Schweizer nennt seine Stücke, die durchaus mal eine Länge von 30 Minuten erreichen können „Spontan-Suiten“. Wobei es „seine“ Stücke eigentlich gar nicht sind, sondern eher Kollektivimprovisationen, zu denen fünf absolute Individualisten ihre höchst unterschiedlichen Teile beitragen, woraus die Gruppe gemeinsam Musik entwickelt, die von Joey Baron zusammengehalten wird. Er sitzt wie die Spinne im Netz, hält die Fäden in der Hand, ganz egal, ob er nur ganz sparsame Akzente setzt oder auch mal in die Vollen geht. Schweizer ist als Musiker zurückhaltend, steuert Farbtupfer bei, entwickelt subtile, fragile kleine Linien. Ganz im Gegensatz zu seinem Partner an den Saxofonen ist er alles andere als extrovertiert. Jener aber um so mehr. Wie ein Vulkan kann er sich kaum im Zaum halten, bricht ein ums andere mal aus, reißt alles mit, auch seine Mitmusiker, angefeuert von Baron am Schlagzeug und unterstützt, angespornt und aufgehetzt vom flirrenden Spiel des irrlichternden Pianisten, der liebend gerne für Verwerfungen aller Art sorgt. Westergaards Bass mit holzigem, erdverbundenem Ton hält den Kontakt zur Realität, während sich die anderen, jeder für sich, zu zweit, zu dritt oder alle zusammen treiben lassen.

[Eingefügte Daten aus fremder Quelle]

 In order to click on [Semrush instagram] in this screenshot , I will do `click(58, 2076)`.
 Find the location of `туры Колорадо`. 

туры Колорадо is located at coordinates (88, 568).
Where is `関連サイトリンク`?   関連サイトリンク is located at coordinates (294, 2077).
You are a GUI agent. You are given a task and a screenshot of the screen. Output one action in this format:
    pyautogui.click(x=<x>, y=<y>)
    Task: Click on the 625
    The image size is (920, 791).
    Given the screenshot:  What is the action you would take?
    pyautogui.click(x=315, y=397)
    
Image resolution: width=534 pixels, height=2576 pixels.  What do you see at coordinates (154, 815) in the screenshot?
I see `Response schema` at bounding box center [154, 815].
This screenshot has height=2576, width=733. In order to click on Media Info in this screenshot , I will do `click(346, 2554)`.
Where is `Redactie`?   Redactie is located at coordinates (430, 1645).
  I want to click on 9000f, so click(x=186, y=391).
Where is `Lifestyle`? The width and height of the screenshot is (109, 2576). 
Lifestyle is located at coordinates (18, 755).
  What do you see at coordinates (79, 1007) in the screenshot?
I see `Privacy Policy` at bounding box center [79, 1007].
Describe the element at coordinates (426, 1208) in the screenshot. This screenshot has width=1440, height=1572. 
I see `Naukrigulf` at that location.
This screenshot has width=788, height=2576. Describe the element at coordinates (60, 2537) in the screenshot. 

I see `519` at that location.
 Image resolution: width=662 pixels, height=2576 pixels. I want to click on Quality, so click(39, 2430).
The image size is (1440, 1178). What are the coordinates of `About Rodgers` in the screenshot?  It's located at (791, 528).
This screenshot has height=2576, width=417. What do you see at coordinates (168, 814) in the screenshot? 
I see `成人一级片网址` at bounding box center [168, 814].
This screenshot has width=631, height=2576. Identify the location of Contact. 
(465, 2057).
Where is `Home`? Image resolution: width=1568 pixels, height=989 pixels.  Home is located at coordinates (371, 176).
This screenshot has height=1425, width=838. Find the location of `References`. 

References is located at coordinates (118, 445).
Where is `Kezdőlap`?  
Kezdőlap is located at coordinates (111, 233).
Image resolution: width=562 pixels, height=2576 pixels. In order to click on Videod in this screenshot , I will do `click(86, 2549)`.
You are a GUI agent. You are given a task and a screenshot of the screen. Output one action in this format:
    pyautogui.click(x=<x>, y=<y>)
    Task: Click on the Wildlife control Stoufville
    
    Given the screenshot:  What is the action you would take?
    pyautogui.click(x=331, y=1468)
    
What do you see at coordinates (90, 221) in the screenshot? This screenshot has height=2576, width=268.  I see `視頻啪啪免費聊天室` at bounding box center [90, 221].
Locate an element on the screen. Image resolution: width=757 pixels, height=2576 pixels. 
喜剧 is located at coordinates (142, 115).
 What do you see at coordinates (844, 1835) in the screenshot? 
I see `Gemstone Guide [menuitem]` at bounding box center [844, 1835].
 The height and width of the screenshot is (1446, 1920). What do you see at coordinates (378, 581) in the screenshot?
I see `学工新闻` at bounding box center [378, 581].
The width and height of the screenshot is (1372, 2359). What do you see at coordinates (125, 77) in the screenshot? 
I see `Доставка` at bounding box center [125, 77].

Die Klänge von Stream lassen Assoziationen nicht nur zu, sondern beschwören sie geradezu herauf. Man wähnt sich auf Tour mit Barron als Guide, als Navi, damit man sich auf weglosem Gebiet unter dem riesigen Himmel, dem weiten Horizont, in der sturmumtosten Weite oder in der Stille nicht verliert. Kleine Tippelschritte, dann wieder weit ausgreifende Siebenmeilenstiefel. Bisweilen kann man sich selbst beim Atmen zuhören, dann wieder sich all der Eindrücke fast nicht erwehren, die da auf einen einströmen. Nichts ist vorhersehbar, nichts darf man voraussetzen, schon gar keine Formel wie etwa die, dass auf die Themenvorstellung – sofern es sie überhaupt gibt – automatisch die Soli folgen. Kann sein, muss aber nicht. Nur eines ist sicher. Das Gänsehautfeeling, das sich mit fortlaufender Konzertdauer immer mehr einstellt, ganz besonders ab dem Zeitpunkt, als nach der Pause das Quintett anfängt zu pendeln zwischen sich ständig veränderndem, unzugänglichem Gelände und zumindest spärlich befestigten Wegen. Sich auf den Trip mit dem Ensemble einzulassen, mag für manchen ein Wagnis sein, aber eben auch eine Bereicherung für alle, die das Besondere schätzen, weil sie das Alltägliche schon kennen.